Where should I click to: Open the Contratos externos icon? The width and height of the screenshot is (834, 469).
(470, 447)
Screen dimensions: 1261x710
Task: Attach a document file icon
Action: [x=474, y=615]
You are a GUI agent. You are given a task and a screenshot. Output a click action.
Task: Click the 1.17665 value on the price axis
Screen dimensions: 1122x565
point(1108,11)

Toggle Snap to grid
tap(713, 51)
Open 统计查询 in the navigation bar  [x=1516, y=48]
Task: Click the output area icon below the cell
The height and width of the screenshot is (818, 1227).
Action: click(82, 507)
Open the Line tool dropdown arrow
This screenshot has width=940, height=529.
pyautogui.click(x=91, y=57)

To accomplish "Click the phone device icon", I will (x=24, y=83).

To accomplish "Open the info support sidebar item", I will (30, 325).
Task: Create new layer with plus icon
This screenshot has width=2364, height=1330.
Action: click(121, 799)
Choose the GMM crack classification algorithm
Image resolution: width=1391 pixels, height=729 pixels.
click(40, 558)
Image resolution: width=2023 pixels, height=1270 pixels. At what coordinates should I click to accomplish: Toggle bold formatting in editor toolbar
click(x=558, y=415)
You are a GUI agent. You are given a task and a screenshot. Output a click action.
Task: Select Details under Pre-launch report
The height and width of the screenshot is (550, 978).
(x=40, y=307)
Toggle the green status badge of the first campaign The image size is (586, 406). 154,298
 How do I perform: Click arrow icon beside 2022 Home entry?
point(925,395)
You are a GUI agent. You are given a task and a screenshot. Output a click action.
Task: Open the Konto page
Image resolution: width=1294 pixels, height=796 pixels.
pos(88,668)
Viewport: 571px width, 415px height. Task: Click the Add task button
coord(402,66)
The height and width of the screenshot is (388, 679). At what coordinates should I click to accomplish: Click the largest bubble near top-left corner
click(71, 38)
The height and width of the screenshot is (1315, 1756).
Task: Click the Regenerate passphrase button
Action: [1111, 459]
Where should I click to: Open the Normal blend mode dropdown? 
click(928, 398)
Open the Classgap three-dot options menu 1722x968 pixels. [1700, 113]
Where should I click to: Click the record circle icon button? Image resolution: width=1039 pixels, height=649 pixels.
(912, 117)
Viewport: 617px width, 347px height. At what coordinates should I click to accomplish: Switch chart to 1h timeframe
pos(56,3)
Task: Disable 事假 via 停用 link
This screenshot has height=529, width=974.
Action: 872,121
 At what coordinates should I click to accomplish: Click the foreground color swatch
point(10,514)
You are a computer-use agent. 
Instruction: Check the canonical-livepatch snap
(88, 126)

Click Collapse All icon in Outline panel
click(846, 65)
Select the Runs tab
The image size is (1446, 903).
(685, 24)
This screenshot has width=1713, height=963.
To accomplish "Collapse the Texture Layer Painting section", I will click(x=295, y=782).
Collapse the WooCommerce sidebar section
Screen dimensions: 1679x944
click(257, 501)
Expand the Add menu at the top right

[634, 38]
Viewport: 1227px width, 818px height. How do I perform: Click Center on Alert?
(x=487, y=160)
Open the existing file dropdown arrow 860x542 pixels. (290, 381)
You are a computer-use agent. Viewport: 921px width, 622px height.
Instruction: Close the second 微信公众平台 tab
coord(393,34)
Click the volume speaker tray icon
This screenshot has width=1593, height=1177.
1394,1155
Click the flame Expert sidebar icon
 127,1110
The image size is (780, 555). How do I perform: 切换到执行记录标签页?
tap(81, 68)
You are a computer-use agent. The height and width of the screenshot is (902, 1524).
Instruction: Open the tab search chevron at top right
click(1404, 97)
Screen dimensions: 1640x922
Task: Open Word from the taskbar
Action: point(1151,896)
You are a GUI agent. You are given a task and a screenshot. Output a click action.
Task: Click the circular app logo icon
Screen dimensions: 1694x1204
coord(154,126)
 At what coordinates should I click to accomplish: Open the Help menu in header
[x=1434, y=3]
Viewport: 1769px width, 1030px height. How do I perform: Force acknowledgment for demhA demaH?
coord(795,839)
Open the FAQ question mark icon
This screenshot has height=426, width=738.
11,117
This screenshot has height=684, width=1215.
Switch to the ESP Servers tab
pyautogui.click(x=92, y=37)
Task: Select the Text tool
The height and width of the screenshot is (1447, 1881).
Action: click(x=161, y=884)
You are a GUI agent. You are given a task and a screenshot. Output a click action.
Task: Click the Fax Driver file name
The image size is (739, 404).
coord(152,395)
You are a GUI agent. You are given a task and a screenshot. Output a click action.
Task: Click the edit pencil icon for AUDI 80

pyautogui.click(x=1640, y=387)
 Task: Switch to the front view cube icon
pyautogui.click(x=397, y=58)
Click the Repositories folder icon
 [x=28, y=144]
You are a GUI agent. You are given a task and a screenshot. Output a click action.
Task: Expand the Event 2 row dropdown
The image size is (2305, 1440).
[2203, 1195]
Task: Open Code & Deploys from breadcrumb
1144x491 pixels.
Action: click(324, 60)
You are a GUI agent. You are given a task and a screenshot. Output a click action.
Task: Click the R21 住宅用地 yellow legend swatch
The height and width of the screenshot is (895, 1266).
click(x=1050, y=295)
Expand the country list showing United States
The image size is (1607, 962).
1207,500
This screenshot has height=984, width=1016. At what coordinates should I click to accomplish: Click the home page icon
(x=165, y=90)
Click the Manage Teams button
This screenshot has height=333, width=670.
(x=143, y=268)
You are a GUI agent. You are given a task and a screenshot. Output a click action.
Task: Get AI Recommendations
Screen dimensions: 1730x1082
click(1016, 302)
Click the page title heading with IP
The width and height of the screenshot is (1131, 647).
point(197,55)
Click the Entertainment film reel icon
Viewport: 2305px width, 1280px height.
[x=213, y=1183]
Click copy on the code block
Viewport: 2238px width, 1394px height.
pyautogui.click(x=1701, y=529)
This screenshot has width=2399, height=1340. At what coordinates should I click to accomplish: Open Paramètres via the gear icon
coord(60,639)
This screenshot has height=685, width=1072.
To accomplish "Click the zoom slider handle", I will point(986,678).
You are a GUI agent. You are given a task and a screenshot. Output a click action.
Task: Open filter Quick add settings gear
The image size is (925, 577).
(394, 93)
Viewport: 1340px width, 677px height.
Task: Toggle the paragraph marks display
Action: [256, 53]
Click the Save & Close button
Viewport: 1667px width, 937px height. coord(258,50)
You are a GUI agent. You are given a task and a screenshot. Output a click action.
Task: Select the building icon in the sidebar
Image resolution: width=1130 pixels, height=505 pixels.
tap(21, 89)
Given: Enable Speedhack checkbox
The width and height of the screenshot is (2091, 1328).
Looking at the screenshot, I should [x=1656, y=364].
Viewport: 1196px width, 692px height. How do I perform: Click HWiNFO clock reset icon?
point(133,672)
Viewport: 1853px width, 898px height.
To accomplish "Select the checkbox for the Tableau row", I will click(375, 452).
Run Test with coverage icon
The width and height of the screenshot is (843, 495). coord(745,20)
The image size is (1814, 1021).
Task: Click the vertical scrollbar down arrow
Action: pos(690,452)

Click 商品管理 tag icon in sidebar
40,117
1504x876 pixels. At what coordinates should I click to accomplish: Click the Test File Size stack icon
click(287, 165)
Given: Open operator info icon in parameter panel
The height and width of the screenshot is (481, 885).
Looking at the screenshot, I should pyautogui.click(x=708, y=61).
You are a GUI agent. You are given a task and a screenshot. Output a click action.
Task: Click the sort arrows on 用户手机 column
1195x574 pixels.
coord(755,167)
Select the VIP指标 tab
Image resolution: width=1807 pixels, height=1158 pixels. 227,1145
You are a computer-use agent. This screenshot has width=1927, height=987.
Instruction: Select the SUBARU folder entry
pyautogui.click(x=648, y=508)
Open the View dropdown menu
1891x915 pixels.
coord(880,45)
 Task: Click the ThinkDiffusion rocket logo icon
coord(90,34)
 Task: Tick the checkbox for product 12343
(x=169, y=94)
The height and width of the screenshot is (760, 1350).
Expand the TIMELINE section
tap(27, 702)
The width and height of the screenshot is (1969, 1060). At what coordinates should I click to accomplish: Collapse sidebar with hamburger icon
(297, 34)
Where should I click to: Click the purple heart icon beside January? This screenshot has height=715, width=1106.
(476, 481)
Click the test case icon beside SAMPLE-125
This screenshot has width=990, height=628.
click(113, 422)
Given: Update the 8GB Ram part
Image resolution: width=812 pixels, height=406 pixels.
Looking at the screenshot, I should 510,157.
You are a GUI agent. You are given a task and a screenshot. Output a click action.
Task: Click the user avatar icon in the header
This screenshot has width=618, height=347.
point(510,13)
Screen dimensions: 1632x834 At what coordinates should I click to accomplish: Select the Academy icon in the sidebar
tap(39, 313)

→ **Exercise**:
Reproduce exactly the line containing "Image resolution: width=812" and all lines after it through the end of the listing above; leave out every earlier line.

→ **Output**:
Image resolution: width=812 pixels, height=406 pixels.
Looking at the screenshot, I should 510,157.
You are a GUI agent. You are given a task and a screenshot. Output a click action.
Task: Click the user avatar icon in the header
This screenshot has width=618, height=347.
point(510,13)
Screen dimensions: 1632x834 At what coordinates should I click to accomplish: Select the Academy icon in the sidebar
tap(39, 313)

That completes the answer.